天文年間(1532年〜1555年)に神保長職が富崎城を居城としていた。永禄年間(1558年〜1570年)に長職は上杉謙信に攻められ蓮花寺の深沼で討死したと伝えられていたが、実際には永禄5年(1562年)に上杉謙信に降り増山城へ移ったという。
その後、上杉氏の支城として利用された。天正6年(1578年)に上杉謙信が没すると、織田信長に仕えていた神保長住が織田氏の先陣として飛騨より越中へ侵攻し、上杉勢と戦った。天正9年(1581年)長職の旧臣寺嶋牛之助・小島甚助らが織田氏に対して挙兵、富崎城を本拠に織田氏に対抗したが、同年5月富崎城を攻められると城に火を放ち大道城へと逃れた。
富崎城は山田川に面した台地の北端に築かれている。 山田川に面した急峻な北側を背後に背負うように北に主郭、南に二郭を構え、主郭と二郭を隔てる内堀、二郭の外を巡る外堀が現存している。
主郭と二郭との間は空堀で区画され、馬出とみられる土橋と円形の段が確認できるが、不明瞭である。主郭には神保城の石碑があり素堀の井戸が残る。
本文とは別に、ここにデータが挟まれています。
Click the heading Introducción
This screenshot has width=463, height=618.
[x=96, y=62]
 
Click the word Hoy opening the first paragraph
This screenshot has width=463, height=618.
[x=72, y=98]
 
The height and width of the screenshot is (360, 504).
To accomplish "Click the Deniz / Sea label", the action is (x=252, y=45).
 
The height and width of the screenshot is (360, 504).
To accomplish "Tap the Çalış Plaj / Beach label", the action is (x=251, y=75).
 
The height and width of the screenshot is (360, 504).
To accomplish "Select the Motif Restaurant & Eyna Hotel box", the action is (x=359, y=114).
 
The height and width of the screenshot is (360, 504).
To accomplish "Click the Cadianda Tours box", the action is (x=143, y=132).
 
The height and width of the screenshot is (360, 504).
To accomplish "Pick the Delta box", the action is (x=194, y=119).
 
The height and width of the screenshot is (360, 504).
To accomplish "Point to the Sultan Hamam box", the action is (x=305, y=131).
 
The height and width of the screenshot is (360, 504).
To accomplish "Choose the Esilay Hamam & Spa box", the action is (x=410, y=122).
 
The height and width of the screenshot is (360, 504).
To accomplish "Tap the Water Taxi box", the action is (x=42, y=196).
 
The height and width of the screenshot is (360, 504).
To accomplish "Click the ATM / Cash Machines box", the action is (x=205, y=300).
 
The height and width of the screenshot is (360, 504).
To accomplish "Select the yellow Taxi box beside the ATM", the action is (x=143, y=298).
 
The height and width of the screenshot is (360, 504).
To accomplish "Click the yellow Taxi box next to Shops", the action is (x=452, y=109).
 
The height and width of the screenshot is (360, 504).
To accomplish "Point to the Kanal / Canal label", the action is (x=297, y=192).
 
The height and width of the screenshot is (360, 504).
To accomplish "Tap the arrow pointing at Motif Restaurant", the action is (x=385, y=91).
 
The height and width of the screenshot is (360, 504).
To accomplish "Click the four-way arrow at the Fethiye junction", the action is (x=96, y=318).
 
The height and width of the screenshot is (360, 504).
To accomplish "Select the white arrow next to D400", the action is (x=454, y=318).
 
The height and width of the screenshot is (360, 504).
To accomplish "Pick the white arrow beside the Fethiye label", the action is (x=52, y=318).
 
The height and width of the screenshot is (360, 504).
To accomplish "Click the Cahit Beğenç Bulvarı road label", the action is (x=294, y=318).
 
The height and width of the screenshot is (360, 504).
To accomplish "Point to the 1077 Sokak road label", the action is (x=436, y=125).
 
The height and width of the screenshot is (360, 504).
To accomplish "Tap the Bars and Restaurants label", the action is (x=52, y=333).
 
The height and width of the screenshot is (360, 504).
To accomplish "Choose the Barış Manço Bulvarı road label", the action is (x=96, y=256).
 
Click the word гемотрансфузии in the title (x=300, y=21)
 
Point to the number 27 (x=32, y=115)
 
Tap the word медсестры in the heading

富崎城から本覚寺方面に行くと「富崎古墳群」の案内板がある。ここから中に入ると、土塁と堀が巡らされた遺構がある。ここも富崎城の一部であったのだろうか。
城山中学校の南西の丘陵が富崎城。東麓に神保氏所縁の本覚寺がある。寺の脇から丘の夢牧場へと続く道、牧場門脇付近から北方を見ると城の案内板が見える。